TASK REQUIREMENTS
Every record below is to be retyped exactly, with the pictures left out.
[[ AVAILABLE DATA, beginning ]]
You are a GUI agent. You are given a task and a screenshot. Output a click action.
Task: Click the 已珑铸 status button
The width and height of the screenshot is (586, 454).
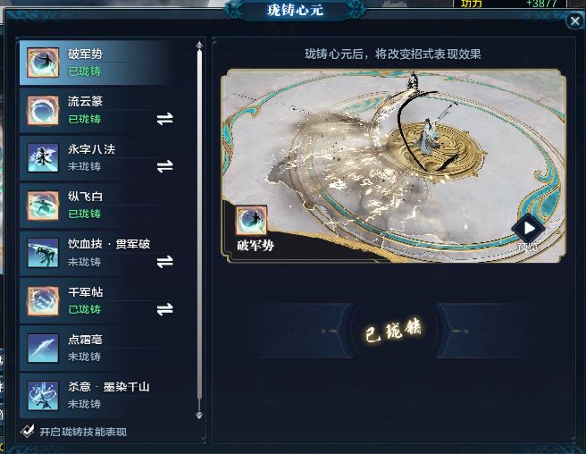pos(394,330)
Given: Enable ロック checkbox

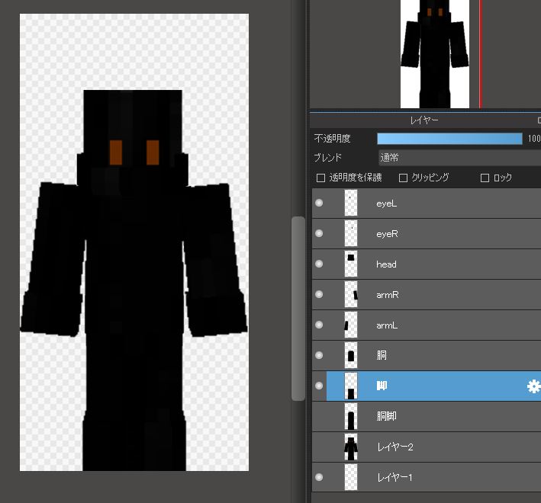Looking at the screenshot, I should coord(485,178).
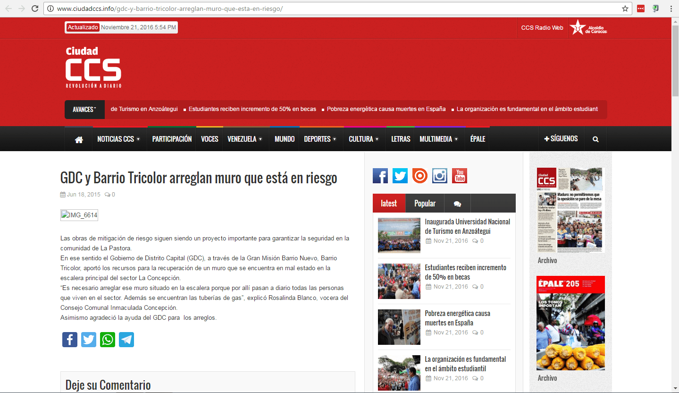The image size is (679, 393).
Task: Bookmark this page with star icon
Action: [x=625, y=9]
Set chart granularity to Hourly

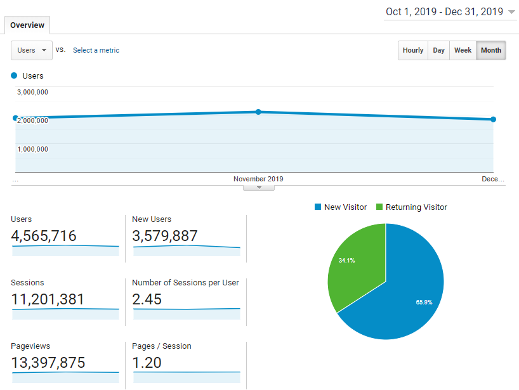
[[ AVAILABLE DATA, end ]]
SOLUTION FOR THIS TASK
You are a GUI agent. You are given a task and a screenshot. Output a click action.
Task: Click the 已珑铸 status button
The width and height of the screenshot is (586, 454).
pos(394,330)
Given: Enable ロック checkbox

Looking at the screenshot, I should coord(485,178).
The image size is (679, 393).
Task: Bookmark this page with star icon
Action: [x=625, y=9]
Set chart granularity to Hourly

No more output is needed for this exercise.